→ YOUR GOAL: Find "Instruction: Open the Configuration menu" and "Click the Edit" in the records below. Copy the lines holding them and every line between, exactly, and no others.

→ STUDY MATERIAL:
################
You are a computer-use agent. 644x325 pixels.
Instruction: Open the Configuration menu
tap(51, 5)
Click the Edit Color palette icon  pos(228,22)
################
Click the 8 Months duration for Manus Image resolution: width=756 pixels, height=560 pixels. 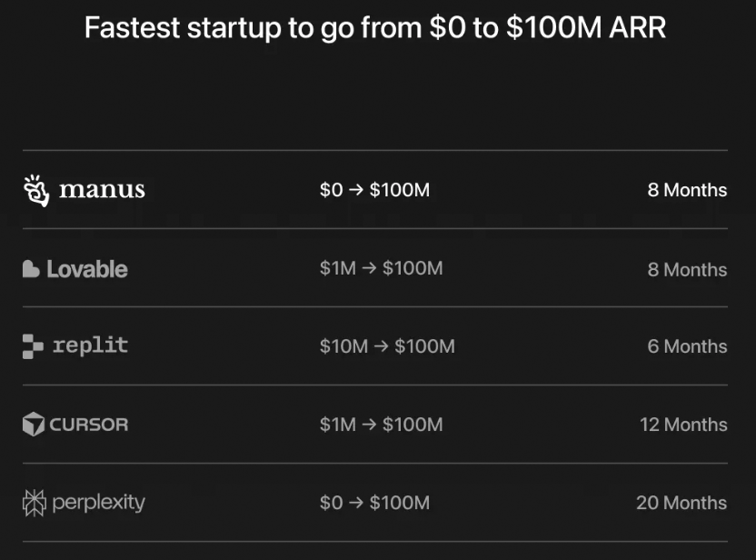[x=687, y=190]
################
→ REPLY TO THE EXERCISE:
Instruction: Open the Configuration menu
tap(51, 5)
Click the Edit Color palette icon  pos(228,22)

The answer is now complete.